On my way home from church, my right foot began aching. Now, I don’t think I’ve told this story online before — it happened before I started blogging, that long ago — but I broke my foot about thirty years ago, in Princeton, where I was teaching at the Theological Seminary (a wave to anyone from those days who reads this). How it happened: We had a massive snowfall, such that everything in the town was cancelled. We were still moderately recently moved back north from North Carolina and Florida, so the boys had never been sledding (‘sledging’). The snowstorm provided a fantastic opportunity, since the seminary sits on the brow of a good hill that bottoms out onto a golf course — nearly perfect for sleds/sledges, and a foot and a half of pure, fresh snow on the slope.
So I took our (plastic, alas) sleds/sledges and the two boys (about eleven and nine years, I estimate) to the top of the hill. At the top, I pointed out a few scattered trees toward the bottom of the slope, and a tiny stream running along between the hill and the fairway. ‘See these trees?’ The boys nodded. ‘If you find yourself headed toward the stream, or one of the trees, don’t be worried; just roll off the sledge, easy peasy, and you’re in nice, fluffy snow. No collision, just more fun in the snow.’ Boys nodded enthusiastically; enough of the lecture, old man, let’s start sledding/sledging. ‘Just let me show you how this all works. I’ll take one run down the hill, and you can take it from there.’
You may know the Chorus’s monologue from Jean Anouilh’s version of Antigone. It begins, ‘The spring is wound up tight. It will uncoil of itself.… The rest is automatic. You don’t need to lift a finger. The machine is in perfect order; it has been oiled ever since time began, and it runs without friction.’ From the way I’ve narrated events thus far, you can surely predict what will happen when the spring is released.
I settled myself into the sled/sledge, a bit small for me but adequate to get me down the hill to show my sons how it works. I pushed off, and began an exhilarating race down the hill, probably imagining myself in a bobsled or luge. As I picked up speed and got near the bottom of the slope, the sled/sledge began drifting toward a solitary tree in the hillside. As I was about to execute an elegant turn and roll, my right foot sent an urgent signal to my brain: ‘Don’t bother with that — I’ve got this, I’ll take charge!’ And as I sat on the sled/sledge paralysed for an instant, my right foot stretched out and took the full impact of my collision with the tree.
There’s not much else to the story. I made my way back up the hill and packed my foot in snow while the boys took turns going up and down the hill. After a while, probably a short while, the anxious boys escorted their limping father back home. As I stripped off my snow-caked outerwear and explained to a skeptical Margaret, I involuntarily curled up and experienced a brief interval of shock. She got me to our comfortable couch, stretched me out, and tried to induce me to go to A&E. I resisted; the roads were totally closed, by the time we got there everything would have settled down, you can’t do much for feet except stay off them when they’re broken, and so on. A few days later, the roads were cleared and I could have gotten to A&E, but by then it didn’t seem so urgent. We borrowed a pair of crutches, I stayed off the foot for a couple of weeks, gradually began walking, gently, again.

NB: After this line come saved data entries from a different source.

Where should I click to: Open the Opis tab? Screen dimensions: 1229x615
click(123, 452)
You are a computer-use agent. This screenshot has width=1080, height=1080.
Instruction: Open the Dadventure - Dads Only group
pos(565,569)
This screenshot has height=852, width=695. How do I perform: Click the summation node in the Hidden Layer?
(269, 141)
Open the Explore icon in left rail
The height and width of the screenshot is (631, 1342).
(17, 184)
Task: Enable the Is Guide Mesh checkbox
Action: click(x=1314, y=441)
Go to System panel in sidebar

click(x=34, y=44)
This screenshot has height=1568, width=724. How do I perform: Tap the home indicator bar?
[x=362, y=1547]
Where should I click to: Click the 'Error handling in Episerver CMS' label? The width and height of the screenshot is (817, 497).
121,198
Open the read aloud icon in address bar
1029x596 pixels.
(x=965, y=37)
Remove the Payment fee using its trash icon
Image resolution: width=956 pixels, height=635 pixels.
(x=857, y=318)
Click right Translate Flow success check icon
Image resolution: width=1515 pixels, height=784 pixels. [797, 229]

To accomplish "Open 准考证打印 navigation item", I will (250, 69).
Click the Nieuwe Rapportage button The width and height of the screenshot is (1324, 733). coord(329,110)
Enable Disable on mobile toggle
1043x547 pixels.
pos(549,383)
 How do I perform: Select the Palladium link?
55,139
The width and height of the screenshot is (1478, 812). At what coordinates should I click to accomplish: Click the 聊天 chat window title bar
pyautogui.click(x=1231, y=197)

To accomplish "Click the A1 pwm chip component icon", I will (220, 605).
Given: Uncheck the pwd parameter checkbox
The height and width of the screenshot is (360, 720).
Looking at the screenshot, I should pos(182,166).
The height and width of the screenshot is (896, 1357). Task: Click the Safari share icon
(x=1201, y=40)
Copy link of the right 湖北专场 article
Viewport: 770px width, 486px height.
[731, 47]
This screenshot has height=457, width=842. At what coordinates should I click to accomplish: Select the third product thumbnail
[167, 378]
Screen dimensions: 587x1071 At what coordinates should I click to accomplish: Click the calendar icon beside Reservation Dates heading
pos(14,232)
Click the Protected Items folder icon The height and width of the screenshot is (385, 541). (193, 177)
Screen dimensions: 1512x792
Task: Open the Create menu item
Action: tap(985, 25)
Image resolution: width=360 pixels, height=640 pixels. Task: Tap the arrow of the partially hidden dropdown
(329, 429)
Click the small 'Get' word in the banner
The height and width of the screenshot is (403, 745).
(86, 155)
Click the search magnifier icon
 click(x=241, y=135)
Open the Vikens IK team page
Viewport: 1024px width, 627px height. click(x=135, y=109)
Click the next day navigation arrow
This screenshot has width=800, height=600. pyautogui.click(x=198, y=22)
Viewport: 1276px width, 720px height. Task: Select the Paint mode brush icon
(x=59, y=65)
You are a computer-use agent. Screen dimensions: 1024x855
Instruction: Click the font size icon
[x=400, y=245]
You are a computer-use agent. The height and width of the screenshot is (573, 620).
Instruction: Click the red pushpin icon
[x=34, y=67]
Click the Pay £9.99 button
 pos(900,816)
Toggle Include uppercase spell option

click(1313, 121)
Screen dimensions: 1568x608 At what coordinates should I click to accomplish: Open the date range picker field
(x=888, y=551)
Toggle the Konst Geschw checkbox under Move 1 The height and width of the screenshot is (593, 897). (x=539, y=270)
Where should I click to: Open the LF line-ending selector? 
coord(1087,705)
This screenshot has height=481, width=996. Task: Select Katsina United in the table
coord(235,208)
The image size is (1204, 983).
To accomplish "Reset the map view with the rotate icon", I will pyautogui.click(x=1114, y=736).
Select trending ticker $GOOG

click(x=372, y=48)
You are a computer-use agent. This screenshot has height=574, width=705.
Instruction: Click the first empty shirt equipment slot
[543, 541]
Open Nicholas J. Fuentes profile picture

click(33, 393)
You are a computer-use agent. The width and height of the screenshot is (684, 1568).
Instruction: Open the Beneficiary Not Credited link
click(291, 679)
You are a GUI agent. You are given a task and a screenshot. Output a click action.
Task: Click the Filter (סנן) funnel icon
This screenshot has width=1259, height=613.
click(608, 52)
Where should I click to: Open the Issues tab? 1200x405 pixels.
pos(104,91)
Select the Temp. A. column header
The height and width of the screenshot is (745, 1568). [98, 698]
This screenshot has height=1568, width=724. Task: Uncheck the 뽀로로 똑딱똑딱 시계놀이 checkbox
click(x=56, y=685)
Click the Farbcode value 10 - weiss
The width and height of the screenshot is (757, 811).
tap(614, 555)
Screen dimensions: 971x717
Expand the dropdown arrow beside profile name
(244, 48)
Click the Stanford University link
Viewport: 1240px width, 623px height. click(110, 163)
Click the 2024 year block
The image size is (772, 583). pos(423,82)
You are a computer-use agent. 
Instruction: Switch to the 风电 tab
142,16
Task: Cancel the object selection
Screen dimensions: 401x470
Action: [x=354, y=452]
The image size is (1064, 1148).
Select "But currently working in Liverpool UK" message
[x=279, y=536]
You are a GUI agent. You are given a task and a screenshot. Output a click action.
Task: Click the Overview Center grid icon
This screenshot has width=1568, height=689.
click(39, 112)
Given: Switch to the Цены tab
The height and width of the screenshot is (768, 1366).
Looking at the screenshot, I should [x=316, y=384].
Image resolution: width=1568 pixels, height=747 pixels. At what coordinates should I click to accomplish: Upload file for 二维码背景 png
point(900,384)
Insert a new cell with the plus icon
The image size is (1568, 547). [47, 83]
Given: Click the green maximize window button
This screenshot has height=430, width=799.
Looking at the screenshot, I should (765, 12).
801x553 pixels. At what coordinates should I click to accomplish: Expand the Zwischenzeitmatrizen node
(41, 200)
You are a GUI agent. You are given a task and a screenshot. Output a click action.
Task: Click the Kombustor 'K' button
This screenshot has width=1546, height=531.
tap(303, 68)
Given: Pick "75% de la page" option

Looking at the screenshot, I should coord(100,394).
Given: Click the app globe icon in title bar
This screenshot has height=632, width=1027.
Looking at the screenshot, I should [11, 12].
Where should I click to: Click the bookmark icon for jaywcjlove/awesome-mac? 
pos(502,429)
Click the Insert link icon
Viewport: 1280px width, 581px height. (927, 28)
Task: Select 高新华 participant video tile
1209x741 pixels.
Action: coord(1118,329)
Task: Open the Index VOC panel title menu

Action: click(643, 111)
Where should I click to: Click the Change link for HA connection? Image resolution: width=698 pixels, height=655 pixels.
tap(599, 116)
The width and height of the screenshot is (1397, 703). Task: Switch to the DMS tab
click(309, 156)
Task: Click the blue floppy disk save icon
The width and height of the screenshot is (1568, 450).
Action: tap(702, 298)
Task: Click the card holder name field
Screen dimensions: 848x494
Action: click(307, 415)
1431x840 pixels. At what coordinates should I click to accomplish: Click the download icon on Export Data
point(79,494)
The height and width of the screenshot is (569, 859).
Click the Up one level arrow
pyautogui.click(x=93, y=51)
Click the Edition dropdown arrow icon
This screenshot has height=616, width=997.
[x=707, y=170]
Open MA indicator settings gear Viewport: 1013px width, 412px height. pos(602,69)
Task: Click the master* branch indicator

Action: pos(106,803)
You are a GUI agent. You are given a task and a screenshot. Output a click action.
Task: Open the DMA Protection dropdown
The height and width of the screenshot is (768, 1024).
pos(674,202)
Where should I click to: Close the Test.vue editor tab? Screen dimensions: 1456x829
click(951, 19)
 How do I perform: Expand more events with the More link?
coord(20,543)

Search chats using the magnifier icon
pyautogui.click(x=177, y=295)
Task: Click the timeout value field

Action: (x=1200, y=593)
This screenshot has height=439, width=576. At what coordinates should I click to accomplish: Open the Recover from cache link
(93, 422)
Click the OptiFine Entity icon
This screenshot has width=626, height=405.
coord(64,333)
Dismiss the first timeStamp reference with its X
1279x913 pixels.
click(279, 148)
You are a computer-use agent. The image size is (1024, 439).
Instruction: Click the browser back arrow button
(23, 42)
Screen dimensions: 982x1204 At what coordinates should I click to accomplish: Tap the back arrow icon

That’s the foot that started hurting yesterday after my run, after church. Later in the afternoon, my foot didn’t feel so bad, Margaret and I made our way in to Oxford for another celebration of the 700th anniversary of Oriel College’s founding, this time at the University Church. The choir was superb, as always, and the Very Revd Christopher Jamison OSB, Abbot President of the English Benedictine Congregation, offered a gently powerful sermon (it should be posted here eventually; I also posted it). I dropped my Bod card/bus pass outside the University Church, but a kind PG student picked it up and dropped it at Oriel’s Lodge, whence I’ll retrieve it tomorrow.
Today has been much less eventful. I didn’t run, for an obvious reason. I made my way to Morning Prayer and wandered around Abingdon for a while, till my foot began hurting. I have some odds and ends to take care of (including marking), and that should be that.